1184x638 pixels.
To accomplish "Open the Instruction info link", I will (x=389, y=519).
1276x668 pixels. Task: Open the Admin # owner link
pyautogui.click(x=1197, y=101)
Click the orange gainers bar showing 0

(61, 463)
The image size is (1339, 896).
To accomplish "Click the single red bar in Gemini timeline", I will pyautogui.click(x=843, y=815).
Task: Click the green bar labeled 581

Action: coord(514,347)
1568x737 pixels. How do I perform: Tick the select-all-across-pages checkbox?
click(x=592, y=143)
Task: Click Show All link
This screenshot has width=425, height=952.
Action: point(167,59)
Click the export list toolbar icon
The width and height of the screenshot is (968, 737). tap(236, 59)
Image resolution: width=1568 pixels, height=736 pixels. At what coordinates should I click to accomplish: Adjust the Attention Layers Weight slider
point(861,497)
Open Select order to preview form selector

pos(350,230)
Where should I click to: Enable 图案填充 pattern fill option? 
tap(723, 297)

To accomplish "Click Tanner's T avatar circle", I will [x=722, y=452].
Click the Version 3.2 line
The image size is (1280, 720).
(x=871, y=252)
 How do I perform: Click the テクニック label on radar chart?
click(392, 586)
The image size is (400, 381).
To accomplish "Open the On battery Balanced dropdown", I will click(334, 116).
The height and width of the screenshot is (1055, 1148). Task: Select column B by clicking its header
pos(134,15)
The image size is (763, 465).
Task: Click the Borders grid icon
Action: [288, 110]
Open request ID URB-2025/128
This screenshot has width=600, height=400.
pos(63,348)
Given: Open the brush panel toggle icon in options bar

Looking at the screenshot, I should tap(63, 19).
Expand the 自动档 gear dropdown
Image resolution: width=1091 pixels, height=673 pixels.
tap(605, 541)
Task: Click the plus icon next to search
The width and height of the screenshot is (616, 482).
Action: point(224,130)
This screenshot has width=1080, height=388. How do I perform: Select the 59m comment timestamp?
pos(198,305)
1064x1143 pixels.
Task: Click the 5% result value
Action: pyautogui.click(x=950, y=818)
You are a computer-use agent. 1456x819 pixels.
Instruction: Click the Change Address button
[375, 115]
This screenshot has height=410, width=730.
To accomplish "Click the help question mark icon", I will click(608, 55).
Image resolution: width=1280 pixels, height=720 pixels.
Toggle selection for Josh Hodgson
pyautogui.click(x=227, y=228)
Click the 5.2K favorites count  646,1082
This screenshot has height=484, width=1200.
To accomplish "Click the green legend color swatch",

» EXERCISE REQUIREMENTS: Every line of the records that includes the word "will" should be gathered.

» COMPLETED TASK:
To accomplish "Open the Instruction info link", I will (x=389, y=519).
To accomplish "Click the single red bar in Gemini timeline", I will pyautogui.click(x=843, y=815).
To accomplish "Click Tanner's T avatar circle", I will [x=722, y=452].
To accomplish "Open the On battery Balanced dropdown", I will click(334, 116).
To accomplish "Click the help question mark icon", I will click(608, 55).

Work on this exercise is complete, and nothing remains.